(Collected data entries)
====================

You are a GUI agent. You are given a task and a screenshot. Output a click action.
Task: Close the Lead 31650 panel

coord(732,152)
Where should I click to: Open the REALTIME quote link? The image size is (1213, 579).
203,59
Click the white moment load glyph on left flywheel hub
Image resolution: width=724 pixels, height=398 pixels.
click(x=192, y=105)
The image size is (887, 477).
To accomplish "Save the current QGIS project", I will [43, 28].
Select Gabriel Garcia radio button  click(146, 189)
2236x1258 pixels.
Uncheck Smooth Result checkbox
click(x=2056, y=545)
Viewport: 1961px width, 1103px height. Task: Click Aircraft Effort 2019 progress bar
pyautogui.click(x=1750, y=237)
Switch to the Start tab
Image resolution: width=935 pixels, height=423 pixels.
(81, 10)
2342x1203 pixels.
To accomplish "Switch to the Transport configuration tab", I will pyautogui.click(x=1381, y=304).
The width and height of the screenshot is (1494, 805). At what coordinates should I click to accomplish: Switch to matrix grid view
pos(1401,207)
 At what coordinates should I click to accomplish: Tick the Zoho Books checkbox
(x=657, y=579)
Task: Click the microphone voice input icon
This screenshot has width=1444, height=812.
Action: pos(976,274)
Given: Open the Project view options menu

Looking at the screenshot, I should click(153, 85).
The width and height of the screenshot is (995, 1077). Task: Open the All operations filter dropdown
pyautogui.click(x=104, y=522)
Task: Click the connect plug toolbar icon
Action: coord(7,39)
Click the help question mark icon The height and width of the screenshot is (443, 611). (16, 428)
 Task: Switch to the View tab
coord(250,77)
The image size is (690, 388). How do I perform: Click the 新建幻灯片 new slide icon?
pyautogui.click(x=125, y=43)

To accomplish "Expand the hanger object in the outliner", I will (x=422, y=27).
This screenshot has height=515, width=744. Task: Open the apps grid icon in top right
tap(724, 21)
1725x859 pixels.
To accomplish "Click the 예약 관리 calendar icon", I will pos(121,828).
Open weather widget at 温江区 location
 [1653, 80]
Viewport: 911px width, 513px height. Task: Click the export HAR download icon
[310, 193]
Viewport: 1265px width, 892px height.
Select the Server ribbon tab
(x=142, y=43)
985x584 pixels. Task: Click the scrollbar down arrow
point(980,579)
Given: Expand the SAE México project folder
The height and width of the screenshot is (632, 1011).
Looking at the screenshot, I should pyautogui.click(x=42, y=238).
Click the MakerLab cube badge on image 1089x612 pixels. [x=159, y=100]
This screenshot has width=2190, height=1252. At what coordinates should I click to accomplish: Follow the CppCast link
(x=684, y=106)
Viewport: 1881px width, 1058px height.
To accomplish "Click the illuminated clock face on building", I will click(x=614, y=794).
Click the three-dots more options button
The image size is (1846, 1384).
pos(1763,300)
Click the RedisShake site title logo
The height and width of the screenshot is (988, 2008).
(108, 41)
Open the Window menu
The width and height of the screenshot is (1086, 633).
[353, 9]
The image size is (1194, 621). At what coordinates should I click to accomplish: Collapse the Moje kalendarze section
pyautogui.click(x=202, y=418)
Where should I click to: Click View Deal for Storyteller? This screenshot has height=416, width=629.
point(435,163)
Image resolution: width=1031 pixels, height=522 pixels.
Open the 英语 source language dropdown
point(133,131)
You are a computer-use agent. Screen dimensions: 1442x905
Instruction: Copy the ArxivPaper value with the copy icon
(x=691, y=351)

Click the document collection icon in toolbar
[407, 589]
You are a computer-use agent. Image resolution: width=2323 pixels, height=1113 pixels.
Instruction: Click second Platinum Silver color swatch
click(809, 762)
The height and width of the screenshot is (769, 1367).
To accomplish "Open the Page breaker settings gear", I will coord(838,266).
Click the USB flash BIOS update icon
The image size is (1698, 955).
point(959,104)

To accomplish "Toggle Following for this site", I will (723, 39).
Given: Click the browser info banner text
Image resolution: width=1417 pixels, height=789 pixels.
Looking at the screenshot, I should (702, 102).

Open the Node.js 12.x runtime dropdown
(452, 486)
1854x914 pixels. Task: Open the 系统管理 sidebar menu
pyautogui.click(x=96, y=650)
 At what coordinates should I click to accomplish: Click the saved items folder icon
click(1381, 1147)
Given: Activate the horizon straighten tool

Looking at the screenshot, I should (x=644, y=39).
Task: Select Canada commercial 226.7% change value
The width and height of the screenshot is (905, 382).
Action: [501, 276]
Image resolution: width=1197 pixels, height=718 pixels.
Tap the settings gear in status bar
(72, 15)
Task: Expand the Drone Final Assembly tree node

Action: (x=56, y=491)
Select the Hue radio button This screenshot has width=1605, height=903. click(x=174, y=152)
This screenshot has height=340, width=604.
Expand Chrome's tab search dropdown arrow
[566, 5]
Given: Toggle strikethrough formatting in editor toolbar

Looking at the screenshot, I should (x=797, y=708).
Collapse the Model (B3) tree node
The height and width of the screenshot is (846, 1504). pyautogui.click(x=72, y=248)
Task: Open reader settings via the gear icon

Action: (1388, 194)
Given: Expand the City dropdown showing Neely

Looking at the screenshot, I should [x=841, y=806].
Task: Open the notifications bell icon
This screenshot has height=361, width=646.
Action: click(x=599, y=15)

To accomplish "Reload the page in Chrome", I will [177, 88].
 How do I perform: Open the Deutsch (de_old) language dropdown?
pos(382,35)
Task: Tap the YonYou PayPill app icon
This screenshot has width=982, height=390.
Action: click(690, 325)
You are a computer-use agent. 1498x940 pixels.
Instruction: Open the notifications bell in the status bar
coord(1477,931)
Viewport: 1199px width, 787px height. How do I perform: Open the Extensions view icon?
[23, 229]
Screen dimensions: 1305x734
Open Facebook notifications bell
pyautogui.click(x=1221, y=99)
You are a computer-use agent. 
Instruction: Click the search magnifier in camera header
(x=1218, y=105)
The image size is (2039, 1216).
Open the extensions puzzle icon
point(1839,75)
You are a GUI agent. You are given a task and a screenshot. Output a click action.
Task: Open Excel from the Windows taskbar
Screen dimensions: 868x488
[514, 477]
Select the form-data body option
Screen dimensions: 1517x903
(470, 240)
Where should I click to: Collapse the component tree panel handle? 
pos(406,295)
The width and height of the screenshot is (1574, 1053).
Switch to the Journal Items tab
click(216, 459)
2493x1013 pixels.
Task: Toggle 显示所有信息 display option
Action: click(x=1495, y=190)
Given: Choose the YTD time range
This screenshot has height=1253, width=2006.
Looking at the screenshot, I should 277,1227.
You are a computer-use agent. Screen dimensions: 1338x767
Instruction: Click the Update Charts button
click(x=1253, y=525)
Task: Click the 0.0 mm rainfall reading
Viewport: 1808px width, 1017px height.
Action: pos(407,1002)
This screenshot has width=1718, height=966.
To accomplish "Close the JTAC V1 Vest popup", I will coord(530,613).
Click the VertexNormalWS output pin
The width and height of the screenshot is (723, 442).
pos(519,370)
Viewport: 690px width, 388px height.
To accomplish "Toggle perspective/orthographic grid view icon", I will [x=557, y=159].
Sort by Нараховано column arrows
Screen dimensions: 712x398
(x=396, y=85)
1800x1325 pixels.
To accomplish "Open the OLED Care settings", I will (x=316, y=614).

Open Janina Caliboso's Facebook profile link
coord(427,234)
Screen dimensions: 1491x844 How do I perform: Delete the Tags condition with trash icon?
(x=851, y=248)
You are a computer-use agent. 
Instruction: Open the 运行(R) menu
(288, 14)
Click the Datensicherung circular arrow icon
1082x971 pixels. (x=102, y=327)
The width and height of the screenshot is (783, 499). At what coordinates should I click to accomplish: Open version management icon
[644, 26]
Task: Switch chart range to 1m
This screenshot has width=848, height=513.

====================

● **TASK**
Using the entries, return every line where the word "radio" can be found.

● **OUTPUT BELOW**
Select Gabriel Garcia radio button  click(146, 189)
Select the Hue radio button This screenshot has width=1605, height=903. click(x=174, y=152)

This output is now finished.